• [WHAT YOU HAVE TO DO] From the material below, set down exactly the lines that run from the one containing "This screenshot has width=1947, height=615." to the one containing "the Unstandardized B", minus the pictures.

• [PROVIDED RECORDS]
....

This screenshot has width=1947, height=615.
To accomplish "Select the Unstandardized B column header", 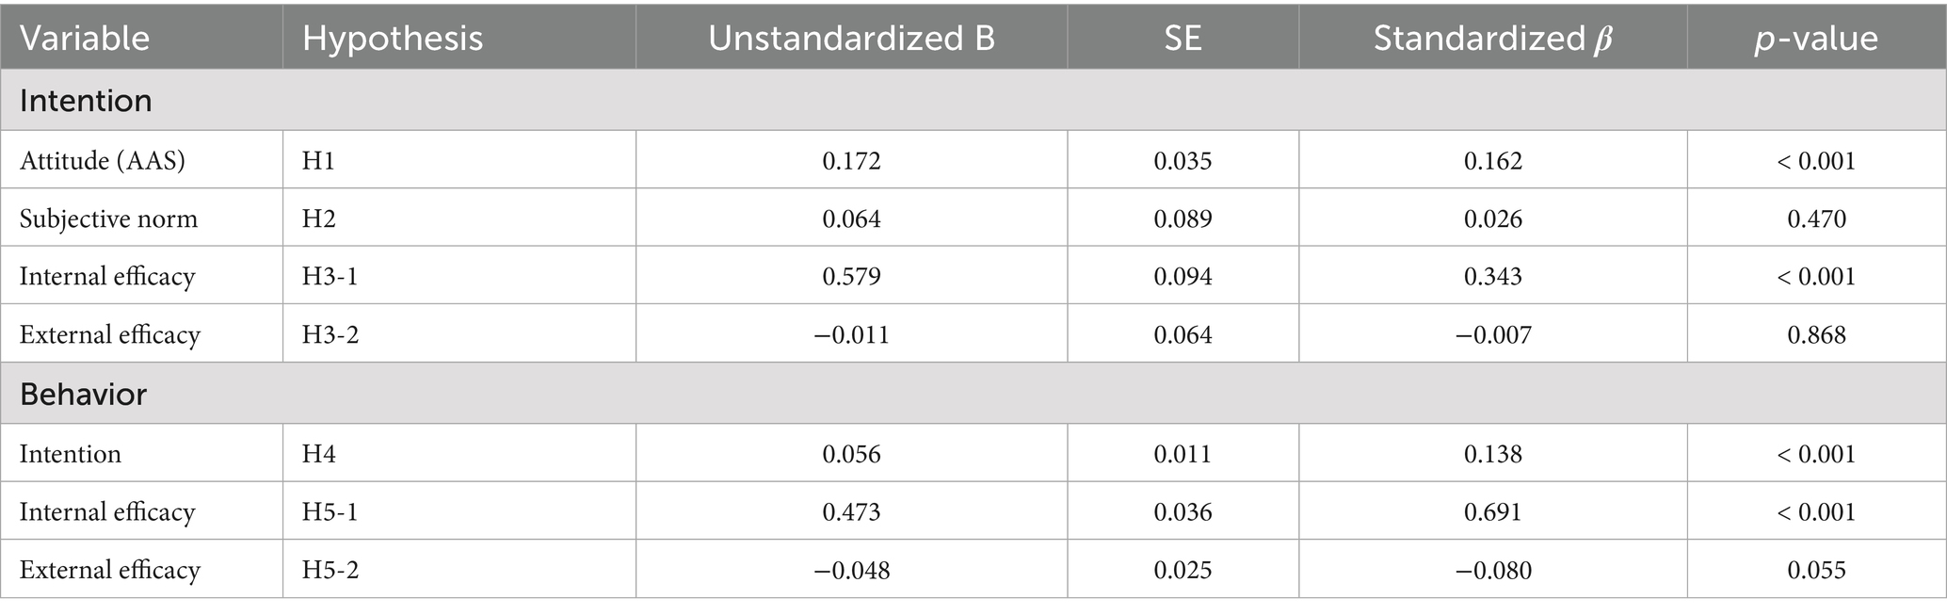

....

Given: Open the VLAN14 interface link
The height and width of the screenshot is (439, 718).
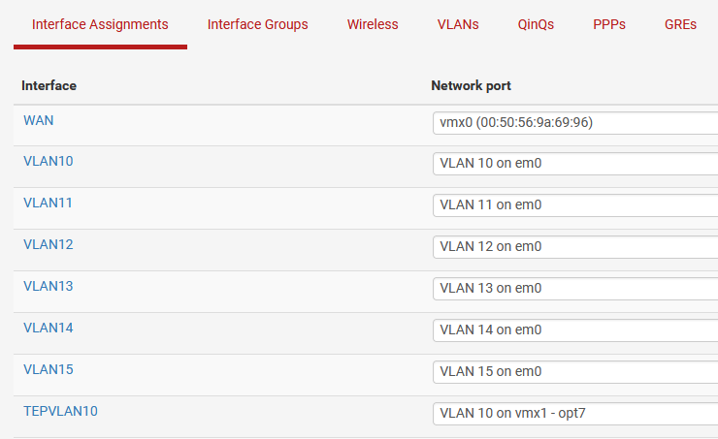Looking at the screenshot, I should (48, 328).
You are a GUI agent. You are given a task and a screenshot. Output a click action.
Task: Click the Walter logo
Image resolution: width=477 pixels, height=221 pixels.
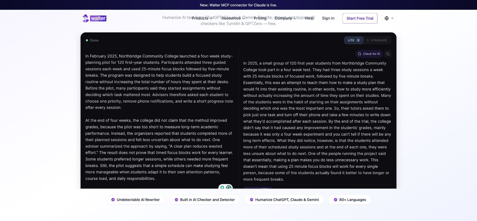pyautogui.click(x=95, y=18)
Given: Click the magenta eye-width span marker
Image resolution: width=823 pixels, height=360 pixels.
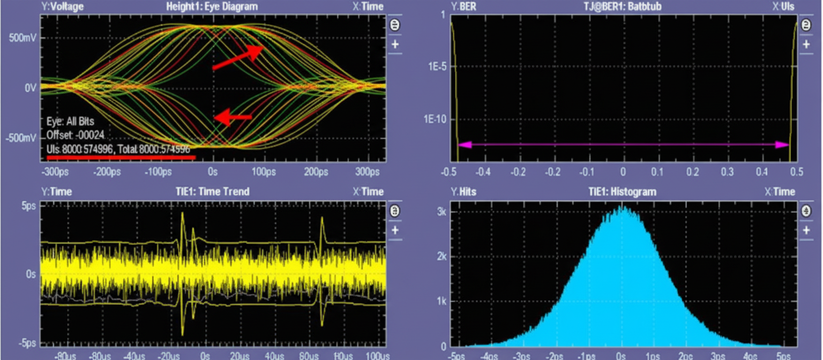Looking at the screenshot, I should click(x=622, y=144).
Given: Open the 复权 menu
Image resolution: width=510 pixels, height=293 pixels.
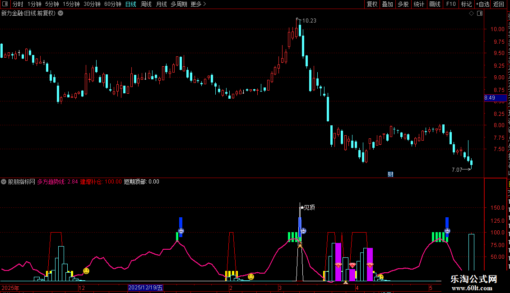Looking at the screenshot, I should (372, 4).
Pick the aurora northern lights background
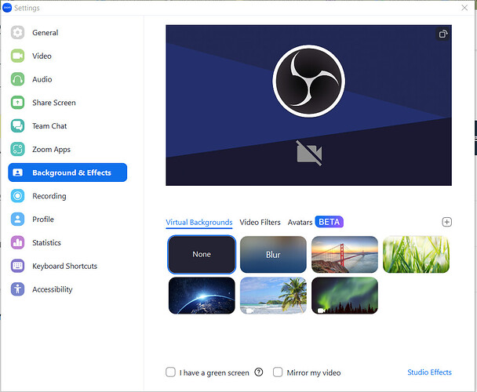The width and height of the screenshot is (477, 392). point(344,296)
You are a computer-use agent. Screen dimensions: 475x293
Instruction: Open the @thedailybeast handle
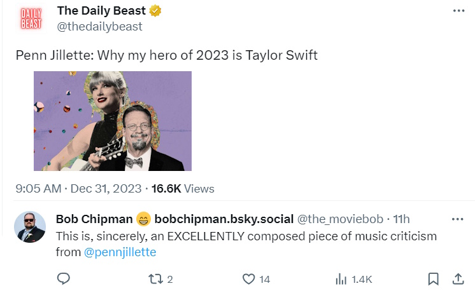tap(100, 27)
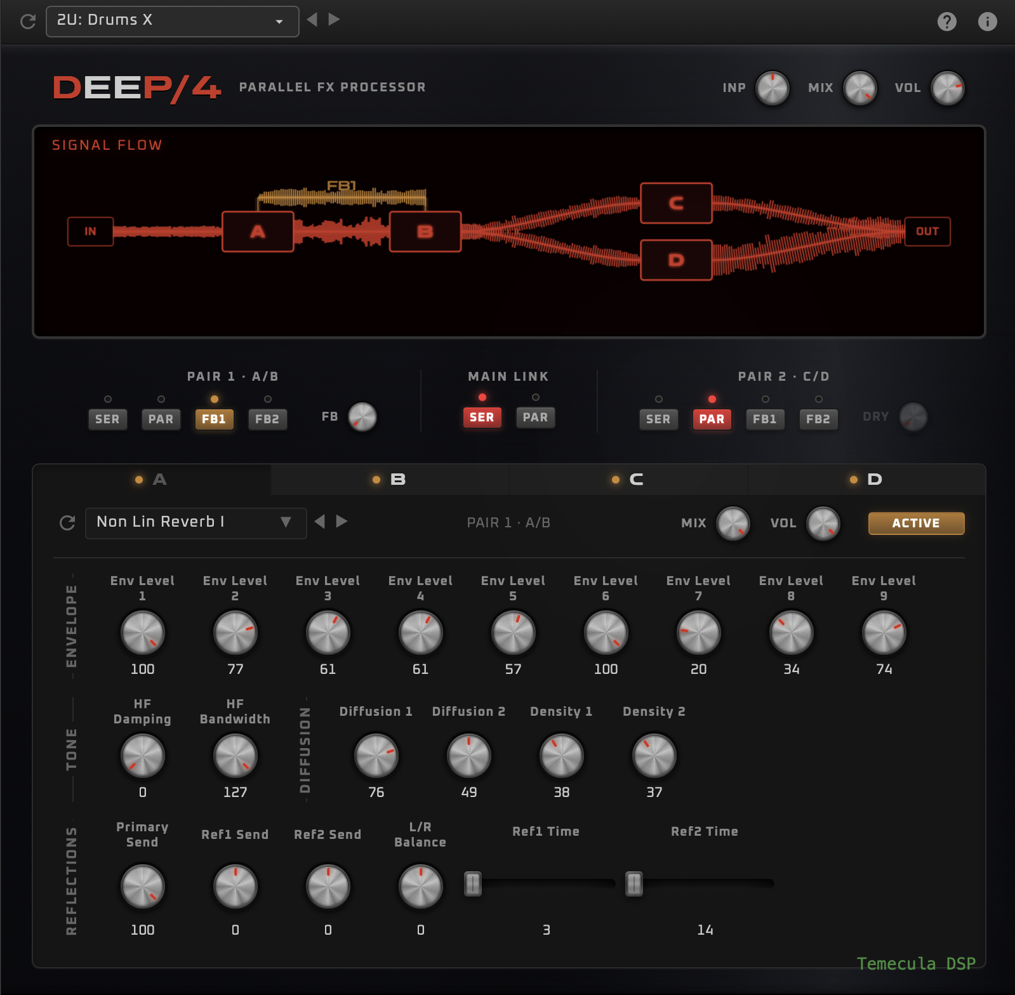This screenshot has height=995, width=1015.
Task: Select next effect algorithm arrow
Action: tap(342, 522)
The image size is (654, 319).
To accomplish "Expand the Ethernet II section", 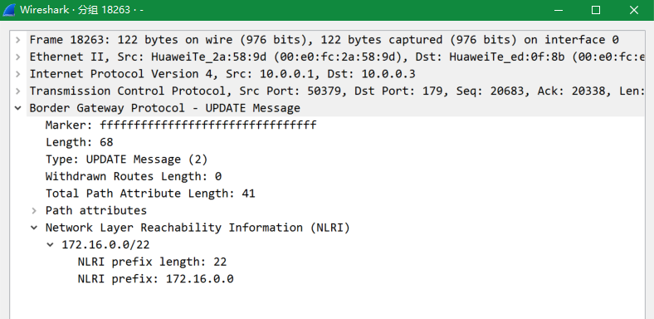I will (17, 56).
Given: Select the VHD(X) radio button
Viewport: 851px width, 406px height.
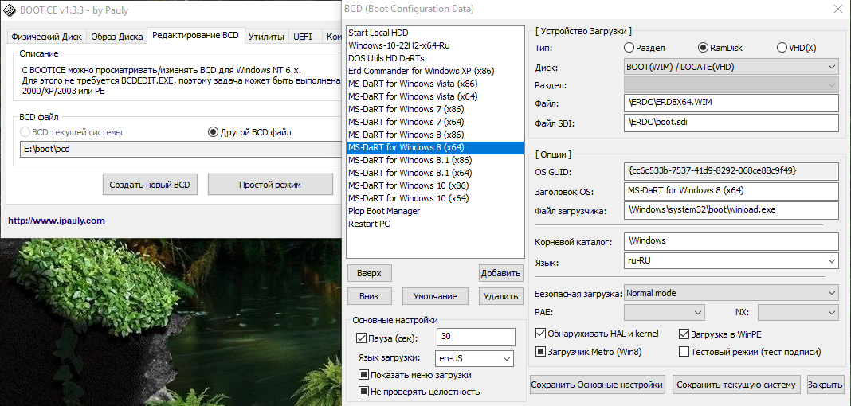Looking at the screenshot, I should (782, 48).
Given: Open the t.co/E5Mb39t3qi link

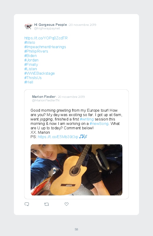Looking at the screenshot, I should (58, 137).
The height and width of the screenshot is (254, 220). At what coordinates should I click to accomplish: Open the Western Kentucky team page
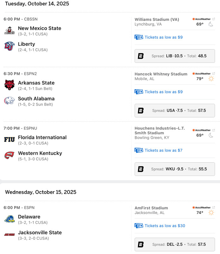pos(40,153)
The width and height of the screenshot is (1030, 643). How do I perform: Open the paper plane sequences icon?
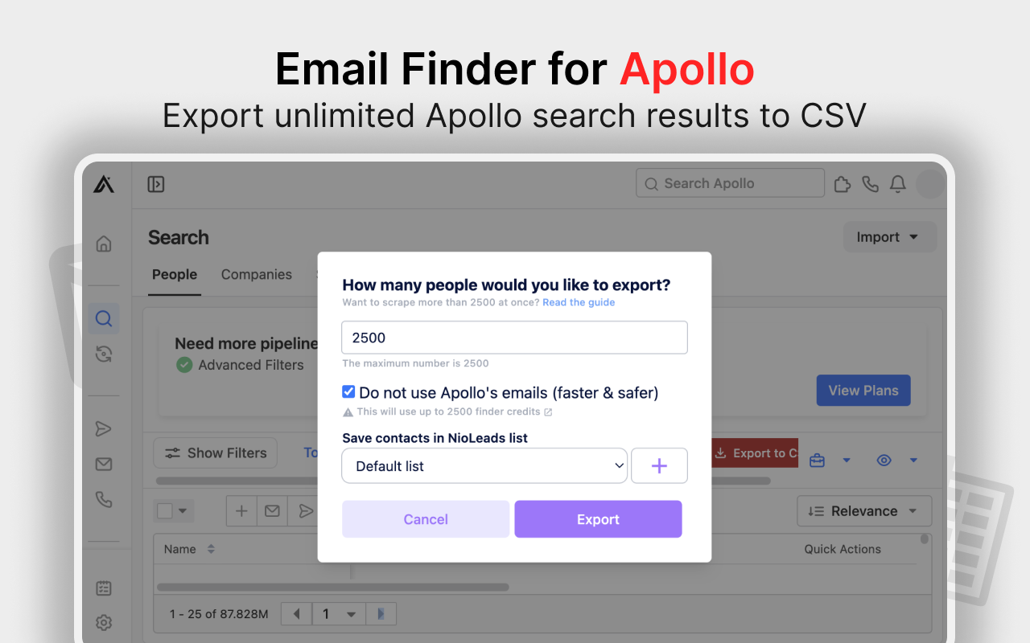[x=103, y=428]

....

• [RESPONSE AREA]
This screenshot has width=1947, height=615.
To accomplish "Select the Unstandardized B column header", 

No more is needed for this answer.